In the above cited crimes had the boys thought through their actions, they would have realized that committing the crime was not the easy way out. Instead confessing to their parents would have been the better path to take. In their wrong decision and choice they have now landed in jail. So when you read about such crimes, talk to your kids and discuss with them, ‘where do they think the boys were wrong’, ‘what would you have done differently if you were in their place’.    

It’s time to give kids a healthy upbringing, it’s time to discuss with our teenagers  why the murder happened, and it’s time to understand from teenagers why they think the murder happened. This may help us understand the mental health of our kids and help us shape them better. It’s time to give good role models to kids. It’s time to understand the temperaments of our kids and help shape and guide them accordingly. There is a lot that parents and teachers can learn from the work of Rudolf Steiner (German Philosopher and Educationist and founder of Waldorf schools) and if one refers to what Rudolf Steiner says, we can understand that shaping our kids mental health is in our hands, we can choose to nudge them to success or push them over the brink to destruction, both self and that of others.
Steiner  says that children have different temperaments and teachers and parents should know these otherwise there are chances that we as adults would drive them to extreme behavior as a result of mismanagement of their temperaments. The  four temperaments are-

              1. Melancholic:
  • Is a temperament  whose attention and interest is not easily aroused, though once attention is aroused they are strongly persevering. 
  • Melancholic children  require sympathy, empathy, and respect from adults. 
  • When melancholic children are not nurtured as per their temperament needs then chances are that these kids will display extreme depression and the very extreme forms of behavior noticed in this temperament is  delusions and melancholia.
2           2. Phlegmatic:
  • Is a temperament whose attention and interest is least easily aroused, and even when attention is aroused they are least strongly persevering.
  • These kids require constant interaction with adults. 
  • When phlegmatic children are not nurtured as per their temperament needs then chances are that these kids will display extreme disinterest and the very extreme forms of behavior noticed in this temperament are   imbecility and idiocy.    ·        
  1. Choleric:
  • Is a temperament  whose attention and interest is most easily aroused, and these kids are most strongly persevering.
  • These children require firm authority and challenges
  • When choleric children are not nurtured as per their temperament needs then chances are that these kids will display uncontrollable temper and  the very extreme forms of behavior noticed in this temperament are fanaticism and mania.    
  1. Sanguine:
  • Is a temperament  whose attention and interest is  easily aroused, though they are not able to sustain it as they have little strength of perseverance.
  • To handle them we need to discover their interests and then occupy them with it/through i.
  • When sanguine  children are not nurtured as per their temperament needs then chances are that these kids will display character instability and the very extreme forms of behavior noticed in this temperament are  lunacy and insanity.·             
The above is just one example of understanding that temperaments in children can be different and will require different handling.
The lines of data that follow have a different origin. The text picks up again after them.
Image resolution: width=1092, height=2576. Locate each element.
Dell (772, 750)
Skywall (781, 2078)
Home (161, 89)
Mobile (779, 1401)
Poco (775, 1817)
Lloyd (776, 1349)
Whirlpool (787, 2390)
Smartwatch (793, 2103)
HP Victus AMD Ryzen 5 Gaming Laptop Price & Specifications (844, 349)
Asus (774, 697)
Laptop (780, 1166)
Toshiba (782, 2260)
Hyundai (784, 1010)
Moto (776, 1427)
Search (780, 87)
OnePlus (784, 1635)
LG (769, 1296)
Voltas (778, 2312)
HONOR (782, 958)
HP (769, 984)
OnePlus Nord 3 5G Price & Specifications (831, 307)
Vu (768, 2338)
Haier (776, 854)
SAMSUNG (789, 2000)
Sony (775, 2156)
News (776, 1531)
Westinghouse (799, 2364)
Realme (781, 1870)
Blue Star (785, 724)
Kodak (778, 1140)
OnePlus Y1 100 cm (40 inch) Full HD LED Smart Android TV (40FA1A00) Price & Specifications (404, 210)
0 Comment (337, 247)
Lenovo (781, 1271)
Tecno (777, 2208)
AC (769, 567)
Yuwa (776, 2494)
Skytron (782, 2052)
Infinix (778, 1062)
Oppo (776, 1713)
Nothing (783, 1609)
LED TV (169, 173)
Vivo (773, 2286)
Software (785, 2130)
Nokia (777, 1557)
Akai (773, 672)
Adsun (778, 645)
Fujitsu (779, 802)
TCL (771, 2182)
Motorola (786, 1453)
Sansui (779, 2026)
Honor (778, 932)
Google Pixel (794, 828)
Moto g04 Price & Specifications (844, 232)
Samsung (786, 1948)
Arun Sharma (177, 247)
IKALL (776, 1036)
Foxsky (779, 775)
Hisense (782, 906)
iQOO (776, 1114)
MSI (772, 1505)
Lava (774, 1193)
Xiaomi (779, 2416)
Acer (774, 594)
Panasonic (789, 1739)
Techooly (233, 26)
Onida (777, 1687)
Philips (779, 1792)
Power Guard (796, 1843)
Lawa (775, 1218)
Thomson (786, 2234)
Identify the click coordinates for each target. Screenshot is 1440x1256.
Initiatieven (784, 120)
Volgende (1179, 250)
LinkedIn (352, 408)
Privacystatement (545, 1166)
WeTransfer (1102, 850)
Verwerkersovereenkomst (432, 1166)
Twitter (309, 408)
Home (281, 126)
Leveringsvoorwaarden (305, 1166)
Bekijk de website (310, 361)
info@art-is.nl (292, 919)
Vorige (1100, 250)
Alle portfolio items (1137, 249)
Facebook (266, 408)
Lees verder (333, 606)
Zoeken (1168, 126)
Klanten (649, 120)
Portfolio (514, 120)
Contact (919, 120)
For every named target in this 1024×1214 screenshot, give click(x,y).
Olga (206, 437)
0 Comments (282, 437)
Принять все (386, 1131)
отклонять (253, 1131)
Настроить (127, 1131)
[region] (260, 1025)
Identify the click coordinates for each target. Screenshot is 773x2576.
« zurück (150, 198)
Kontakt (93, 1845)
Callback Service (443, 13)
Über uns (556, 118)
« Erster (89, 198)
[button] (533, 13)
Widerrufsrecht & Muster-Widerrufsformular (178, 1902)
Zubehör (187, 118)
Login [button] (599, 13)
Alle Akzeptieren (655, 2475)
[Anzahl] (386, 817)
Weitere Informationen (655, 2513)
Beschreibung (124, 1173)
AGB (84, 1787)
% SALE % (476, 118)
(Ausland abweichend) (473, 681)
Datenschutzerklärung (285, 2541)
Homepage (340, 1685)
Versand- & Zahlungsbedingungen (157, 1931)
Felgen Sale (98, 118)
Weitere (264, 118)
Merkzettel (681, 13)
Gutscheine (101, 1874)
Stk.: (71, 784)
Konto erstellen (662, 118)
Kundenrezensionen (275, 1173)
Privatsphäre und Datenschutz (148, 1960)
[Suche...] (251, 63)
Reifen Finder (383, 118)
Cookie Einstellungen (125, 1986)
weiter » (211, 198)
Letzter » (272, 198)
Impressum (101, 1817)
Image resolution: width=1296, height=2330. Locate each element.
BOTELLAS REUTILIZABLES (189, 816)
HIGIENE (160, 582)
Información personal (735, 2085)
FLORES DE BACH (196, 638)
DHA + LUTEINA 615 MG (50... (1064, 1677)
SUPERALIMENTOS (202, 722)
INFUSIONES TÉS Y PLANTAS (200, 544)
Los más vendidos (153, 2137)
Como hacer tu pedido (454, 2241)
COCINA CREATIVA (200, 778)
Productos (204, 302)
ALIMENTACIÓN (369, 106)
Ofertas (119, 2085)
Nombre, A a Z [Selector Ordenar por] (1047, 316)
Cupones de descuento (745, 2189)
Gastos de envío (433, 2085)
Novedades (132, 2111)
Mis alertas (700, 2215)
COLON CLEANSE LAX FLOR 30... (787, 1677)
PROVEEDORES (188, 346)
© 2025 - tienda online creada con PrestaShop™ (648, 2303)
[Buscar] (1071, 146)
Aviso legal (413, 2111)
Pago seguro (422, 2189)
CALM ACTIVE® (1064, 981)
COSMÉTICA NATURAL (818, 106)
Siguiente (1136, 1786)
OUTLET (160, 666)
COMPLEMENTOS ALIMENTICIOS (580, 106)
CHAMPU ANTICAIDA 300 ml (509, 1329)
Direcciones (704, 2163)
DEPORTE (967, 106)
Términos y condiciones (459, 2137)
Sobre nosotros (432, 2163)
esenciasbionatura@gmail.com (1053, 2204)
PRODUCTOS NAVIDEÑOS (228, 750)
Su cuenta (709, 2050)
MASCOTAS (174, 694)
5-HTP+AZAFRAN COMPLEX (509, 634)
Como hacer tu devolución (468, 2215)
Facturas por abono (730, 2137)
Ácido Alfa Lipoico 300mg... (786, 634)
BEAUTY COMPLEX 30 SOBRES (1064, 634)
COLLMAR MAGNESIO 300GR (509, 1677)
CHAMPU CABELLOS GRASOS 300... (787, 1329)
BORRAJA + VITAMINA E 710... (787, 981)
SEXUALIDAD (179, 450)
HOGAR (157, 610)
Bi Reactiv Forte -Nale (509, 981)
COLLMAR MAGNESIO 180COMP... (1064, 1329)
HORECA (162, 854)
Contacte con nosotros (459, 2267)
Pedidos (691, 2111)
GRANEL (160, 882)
We need to change the face of parenting and teaching in this country, we need to educate the adults about life skills and how to inculcate them in children and to do that we need to understand children, their minds, their moods and their mindsets. And if required to seek professional help from mental health experts immediately.

To stop a repeat of such incidents from happening we need to teach kids to empathize, think, and learn to use logic with emotions and to do all that we need to first learn about empathy, sympathy, love and logic.

Every child has beauty and a beast in its personality. It is up to us as parents whether to use the beast in us and try to get the beauty in them and fail or alternatively, use the beauty of our parenting techniques and tame the beast in our kid’s personality and bring out the beauty.